+42 \(y=(sin9x){}^{6x}\)
Find the derivative.
I was able to figure out most of this on my own. But I got stuck at the part that involved cotangent.
Where did cotangent come from?? Please explain. Thanks guys :)
+118608 Hi Curly :)
\(y=(sin9x)^{6x}\\ y=e^{ln(sin9x)^{6x}}\\ y=e^{6x\cdot ln(sin9x)}\\ let\;u=6x\cdot ln(sin9x)\\ \frac{du}{dx}=6\cdot ln(sin9x)+6x \cdot \frac{9cos9x}{sin9x}\\ \qquad \text{I used product rule here}\\ \qquad \text{and also used the fact that }\\ \qquad \frac{d}{dx}ln(f(x))= \frac{f'(x)}{f(x)}\\ \frac{du}{dx}=6\cdot ln(sin9x)+6x \cdot \frac{9cos9x}{sin9x}\\ \frac{du}{dx}=6\cdot ln(sin9x)+6x \cdot 9(cot9x)\\ \frac{du}{dx}=6\left[ ln(sin9x)+9x(cot9x)\right] \\ \)

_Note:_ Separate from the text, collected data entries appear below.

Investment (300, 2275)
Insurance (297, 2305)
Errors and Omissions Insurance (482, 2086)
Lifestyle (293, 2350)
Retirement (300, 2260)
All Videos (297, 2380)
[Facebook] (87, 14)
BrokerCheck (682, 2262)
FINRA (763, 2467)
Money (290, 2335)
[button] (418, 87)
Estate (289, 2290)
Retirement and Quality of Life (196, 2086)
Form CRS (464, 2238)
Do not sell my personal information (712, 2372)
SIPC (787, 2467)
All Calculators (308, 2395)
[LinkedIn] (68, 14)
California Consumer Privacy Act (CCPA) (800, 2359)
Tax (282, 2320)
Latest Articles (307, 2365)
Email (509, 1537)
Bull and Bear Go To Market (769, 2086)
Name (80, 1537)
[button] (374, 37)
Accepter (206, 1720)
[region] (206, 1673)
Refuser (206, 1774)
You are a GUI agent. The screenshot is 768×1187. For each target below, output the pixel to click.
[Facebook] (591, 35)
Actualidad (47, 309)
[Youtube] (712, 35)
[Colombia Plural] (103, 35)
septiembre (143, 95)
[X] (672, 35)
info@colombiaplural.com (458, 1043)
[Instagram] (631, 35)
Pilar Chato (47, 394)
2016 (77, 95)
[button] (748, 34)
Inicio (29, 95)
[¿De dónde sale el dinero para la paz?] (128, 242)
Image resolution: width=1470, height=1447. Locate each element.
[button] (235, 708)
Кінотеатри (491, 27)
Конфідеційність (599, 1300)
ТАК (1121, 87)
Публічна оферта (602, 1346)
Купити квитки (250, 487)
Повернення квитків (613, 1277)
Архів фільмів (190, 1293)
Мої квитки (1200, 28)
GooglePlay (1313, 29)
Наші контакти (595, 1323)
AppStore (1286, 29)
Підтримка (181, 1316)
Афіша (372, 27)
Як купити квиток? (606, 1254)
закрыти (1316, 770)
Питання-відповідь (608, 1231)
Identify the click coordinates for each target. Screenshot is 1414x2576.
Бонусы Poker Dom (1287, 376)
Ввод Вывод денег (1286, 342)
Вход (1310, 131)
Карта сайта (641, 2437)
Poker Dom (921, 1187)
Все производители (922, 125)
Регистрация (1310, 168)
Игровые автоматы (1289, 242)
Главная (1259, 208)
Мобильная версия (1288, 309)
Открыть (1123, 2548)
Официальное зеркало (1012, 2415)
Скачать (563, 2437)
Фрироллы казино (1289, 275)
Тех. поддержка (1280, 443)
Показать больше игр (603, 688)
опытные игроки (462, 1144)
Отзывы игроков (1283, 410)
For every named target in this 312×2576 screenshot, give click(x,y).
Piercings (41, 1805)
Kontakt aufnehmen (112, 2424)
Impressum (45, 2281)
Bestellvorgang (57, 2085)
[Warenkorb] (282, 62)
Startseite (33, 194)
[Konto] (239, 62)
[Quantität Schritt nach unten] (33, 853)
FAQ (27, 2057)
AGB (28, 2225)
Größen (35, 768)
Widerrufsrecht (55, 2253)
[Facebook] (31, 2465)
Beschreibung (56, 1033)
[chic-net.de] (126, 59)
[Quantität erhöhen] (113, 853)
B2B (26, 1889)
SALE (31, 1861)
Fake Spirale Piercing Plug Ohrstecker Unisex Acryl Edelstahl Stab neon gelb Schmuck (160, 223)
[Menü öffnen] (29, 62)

\(y=e^{6x\cdot ln(sin9x)}\\ y=e^{u}\\ \frac{dy}{du}=e^u\\ \frac{dy}{du}=e^{6x\cdot ln(sin9x)}\\ \frac{dy}{du}=e^{ ln(sin9x)\cdot 6x}\\ \frac{dy}{du}=(sin9x)^{6x}\\ \)
\(\frac{dy}{dx}=\frac{dy}{du}\cdot \frac{du}{dx}\\ \frac{dy}{dx}=(sin9x)^{6x}\cdot 6\left[ ln(sin9x)+9x(cot9x) \right]\\ \frac{dy}{dx}=6(sin9x)^{6x}\left[ ln(sin9x)+9x(cot9x) \right]\\\)
If you do not understand one of the steps please explain which step/s is giving you trouble.